[Stored data entries]

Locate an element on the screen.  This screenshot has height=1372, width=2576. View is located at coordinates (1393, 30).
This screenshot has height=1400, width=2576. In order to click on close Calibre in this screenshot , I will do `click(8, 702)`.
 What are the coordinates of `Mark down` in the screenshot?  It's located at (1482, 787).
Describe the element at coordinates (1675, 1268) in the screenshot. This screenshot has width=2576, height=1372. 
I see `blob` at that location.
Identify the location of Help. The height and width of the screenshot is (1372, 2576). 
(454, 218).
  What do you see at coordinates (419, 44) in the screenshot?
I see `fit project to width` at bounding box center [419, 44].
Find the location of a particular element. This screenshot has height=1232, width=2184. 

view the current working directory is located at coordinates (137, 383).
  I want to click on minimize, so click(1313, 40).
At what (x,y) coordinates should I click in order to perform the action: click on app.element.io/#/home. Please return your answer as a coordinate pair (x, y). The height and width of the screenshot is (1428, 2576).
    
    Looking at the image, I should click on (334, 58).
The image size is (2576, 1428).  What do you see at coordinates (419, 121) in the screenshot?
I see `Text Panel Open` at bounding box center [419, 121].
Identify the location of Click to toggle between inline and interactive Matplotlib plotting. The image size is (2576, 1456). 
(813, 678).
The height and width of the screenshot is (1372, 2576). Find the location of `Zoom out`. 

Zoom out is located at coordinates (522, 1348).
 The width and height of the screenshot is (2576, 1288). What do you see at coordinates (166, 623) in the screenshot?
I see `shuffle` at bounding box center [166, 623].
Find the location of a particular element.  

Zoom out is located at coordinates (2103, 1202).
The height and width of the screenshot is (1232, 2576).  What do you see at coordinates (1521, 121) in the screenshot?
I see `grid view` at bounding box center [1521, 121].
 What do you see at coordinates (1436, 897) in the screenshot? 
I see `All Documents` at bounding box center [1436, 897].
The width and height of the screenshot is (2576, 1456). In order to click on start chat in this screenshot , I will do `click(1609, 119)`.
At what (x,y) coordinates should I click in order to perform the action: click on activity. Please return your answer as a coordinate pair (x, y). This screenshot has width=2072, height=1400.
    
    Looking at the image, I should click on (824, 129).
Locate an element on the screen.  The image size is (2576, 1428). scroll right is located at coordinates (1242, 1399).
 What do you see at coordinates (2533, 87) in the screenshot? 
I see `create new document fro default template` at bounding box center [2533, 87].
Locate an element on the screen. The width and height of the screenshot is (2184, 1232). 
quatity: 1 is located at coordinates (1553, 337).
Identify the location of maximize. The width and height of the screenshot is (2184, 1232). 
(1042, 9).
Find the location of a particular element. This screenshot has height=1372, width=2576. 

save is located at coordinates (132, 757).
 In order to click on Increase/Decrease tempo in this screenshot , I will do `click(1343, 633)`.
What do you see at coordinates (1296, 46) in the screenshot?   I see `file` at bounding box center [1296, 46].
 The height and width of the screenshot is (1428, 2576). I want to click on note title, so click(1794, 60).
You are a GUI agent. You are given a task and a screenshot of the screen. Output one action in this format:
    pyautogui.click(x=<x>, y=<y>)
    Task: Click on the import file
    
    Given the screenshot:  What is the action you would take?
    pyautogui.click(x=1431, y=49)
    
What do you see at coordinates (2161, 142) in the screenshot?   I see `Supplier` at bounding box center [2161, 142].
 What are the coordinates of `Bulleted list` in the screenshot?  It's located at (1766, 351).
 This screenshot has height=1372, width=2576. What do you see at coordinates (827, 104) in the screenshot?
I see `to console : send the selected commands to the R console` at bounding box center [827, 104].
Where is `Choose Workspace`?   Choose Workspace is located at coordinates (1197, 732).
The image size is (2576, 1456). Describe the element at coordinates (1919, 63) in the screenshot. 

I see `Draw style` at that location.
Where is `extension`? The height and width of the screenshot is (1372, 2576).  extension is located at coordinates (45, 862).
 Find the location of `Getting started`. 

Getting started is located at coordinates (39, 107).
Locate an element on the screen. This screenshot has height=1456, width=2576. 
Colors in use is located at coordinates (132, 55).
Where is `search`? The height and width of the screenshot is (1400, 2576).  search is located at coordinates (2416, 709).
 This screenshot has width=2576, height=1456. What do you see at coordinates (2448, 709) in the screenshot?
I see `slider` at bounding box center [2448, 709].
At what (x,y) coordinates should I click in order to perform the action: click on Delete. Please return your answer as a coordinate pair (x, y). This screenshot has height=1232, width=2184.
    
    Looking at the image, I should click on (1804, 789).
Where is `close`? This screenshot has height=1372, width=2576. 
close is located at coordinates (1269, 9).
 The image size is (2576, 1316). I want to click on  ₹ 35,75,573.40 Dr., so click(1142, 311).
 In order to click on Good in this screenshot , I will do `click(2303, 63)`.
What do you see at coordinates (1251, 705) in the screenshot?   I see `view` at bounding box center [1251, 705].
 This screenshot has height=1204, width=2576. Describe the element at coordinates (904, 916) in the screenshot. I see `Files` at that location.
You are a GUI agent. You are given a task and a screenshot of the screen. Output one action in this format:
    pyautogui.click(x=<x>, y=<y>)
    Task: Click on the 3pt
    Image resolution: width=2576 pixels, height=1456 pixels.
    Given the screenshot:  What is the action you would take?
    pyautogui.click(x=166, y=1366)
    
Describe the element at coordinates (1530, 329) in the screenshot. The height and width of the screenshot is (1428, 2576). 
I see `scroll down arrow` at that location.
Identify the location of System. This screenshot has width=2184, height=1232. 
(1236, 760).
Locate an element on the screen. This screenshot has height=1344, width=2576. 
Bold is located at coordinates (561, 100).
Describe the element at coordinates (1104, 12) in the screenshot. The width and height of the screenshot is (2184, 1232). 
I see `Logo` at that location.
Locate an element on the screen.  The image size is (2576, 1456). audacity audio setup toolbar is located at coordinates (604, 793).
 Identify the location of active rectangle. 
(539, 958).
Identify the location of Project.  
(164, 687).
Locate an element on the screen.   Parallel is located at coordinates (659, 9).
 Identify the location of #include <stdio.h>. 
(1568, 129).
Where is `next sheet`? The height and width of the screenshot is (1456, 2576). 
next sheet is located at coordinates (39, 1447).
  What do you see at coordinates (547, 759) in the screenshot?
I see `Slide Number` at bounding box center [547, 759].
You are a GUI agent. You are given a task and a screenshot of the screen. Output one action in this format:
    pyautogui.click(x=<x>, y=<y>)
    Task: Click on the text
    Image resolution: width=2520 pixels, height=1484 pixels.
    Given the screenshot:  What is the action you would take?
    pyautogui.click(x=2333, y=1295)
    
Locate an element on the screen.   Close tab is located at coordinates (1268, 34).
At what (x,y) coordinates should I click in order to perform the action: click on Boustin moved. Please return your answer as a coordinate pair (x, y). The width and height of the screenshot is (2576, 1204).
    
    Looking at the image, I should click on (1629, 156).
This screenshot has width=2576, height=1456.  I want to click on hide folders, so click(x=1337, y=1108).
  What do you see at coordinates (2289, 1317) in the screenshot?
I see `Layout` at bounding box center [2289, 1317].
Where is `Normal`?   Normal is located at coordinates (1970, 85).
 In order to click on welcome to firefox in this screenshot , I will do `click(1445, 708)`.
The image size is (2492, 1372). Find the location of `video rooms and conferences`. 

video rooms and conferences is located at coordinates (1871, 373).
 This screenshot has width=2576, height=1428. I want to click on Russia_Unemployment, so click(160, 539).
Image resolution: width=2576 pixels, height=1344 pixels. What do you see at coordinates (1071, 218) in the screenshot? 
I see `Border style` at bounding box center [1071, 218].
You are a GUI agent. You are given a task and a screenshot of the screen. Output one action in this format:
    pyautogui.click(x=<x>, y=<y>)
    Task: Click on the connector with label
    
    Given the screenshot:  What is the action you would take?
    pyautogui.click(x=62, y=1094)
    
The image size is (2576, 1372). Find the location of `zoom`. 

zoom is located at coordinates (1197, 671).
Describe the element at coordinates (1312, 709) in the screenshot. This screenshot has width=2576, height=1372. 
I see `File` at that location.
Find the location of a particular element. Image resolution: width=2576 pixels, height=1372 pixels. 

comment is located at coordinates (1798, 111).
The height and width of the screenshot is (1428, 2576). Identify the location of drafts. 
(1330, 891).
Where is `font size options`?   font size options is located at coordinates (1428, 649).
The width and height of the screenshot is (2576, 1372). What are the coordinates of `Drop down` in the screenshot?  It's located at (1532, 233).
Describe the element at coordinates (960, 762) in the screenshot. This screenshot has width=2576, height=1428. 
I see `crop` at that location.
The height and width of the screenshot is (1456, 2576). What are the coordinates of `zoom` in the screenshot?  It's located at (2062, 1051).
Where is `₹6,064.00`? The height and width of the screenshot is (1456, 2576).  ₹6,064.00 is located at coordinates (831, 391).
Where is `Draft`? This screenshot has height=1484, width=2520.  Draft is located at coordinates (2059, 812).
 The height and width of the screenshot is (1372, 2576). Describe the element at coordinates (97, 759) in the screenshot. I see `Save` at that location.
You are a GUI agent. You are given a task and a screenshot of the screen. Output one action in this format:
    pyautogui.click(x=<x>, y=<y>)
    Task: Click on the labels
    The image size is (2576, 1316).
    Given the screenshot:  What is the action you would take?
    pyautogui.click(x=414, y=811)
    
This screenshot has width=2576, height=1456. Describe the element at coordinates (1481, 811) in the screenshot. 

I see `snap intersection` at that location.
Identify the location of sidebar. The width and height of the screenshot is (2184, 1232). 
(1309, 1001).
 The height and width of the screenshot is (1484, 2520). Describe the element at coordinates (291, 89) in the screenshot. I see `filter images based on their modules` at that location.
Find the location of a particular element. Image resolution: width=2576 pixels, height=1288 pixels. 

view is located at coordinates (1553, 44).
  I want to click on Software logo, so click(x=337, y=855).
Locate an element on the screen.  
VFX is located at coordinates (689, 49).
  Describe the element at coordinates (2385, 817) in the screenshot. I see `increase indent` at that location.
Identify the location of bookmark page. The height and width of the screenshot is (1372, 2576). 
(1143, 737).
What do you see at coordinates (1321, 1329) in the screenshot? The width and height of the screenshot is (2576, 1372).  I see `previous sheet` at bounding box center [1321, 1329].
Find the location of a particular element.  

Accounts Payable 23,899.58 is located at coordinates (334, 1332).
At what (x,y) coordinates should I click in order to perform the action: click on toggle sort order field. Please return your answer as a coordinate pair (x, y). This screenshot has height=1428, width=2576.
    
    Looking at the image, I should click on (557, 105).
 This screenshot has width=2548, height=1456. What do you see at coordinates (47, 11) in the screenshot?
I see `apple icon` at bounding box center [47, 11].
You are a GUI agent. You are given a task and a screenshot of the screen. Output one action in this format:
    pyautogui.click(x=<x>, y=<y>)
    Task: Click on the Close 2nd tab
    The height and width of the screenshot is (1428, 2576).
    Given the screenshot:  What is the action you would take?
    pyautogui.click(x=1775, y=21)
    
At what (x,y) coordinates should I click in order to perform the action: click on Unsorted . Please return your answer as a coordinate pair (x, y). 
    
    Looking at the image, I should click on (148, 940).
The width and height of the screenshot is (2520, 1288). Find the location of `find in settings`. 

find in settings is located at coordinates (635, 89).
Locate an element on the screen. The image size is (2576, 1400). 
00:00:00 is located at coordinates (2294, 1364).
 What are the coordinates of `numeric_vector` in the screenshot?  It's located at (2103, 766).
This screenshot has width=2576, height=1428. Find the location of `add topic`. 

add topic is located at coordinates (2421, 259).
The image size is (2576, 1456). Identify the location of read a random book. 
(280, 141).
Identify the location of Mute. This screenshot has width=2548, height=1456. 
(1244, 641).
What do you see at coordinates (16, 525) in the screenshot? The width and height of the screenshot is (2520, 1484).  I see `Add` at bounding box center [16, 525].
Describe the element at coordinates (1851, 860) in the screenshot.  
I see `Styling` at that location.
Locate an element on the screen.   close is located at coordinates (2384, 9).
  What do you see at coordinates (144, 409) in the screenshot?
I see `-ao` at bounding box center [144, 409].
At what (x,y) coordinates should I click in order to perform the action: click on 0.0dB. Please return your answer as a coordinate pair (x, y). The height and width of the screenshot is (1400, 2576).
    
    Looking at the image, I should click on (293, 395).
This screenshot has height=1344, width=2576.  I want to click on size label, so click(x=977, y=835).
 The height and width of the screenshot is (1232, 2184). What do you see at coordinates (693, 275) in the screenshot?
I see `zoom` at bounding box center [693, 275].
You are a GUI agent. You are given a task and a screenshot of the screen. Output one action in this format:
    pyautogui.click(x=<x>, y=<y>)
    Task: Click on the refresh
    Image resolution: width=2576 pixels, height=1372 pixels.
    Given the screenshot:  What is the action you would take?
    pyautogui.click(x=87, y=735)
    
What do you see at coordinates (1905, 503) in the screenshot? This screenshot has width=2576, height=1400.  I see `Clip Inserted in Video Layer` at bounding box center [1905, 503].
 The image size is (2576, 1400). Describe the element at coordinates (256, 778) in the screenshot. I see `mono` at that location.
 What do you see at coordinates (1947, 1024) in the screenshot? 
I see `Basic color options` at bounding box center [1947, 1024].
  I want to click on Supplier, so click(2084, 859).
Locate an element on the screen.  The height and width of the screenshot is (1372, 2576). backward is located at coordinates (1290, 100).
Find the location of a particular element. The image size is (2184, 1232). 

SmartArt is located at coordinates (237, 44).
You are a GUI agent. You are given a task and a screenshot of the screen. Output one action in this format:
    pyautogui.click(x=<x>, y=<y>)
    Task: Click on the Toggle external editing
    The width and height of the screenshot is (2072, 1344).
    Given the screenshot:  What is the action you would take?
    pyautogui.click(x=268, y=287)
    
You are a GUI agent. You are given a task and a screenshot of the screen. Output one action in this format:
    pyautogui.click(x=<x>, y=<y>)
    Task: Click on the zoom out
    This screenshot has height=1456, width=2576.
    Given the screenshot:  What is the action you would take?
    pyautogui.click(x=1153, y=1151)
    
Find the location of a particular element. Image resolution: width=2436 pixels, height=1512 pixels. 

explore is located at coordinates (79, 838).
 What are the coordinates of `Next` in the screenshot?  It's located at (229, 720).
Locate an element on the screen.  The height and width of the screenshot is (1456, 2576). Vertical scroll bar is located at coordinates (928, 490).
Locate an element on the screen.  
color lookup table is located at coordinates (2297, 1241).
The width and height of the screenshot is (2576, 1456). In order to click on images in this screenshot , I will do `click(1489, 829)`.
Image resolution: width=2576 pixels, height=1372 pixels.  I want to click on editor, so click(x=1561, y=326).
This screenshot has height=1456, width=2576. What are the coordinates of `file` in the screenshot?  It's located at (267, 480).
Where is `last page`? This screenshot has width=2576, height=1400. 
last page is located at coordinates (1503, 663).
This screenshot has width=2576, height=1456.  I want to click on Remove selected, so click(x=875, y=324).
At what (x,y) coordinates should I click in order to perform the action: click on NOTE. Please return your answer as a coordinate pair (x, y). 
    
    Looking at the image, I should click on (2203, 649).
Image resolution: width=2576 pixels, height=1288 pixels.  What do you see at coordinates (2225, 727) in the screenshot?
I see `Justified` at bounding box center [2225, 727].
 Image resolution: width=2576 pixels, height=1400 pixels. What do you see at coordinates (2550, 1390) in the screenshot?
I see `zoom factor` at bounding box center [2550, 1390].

◆ SET TASK: Express the part of the records from the line containing "Identify the location of System." through the line containing "Bold is located at coordinates (561, 100)." as a Markdown table with the columns Row and Line, numbering each line and leaving out blank lines.

◆ TASK OUTPUT:
| Row | Line |
|---|---|
| 1 | Identify the location of System. This screenshot has width=2184, height=1232.  |
| 2 | (1236, 760). |
| 3 | Locate an element on the screen. This screenshot has height=1344, width=2576.  |
| 4 | Bold is located at coordinates (561, 100). |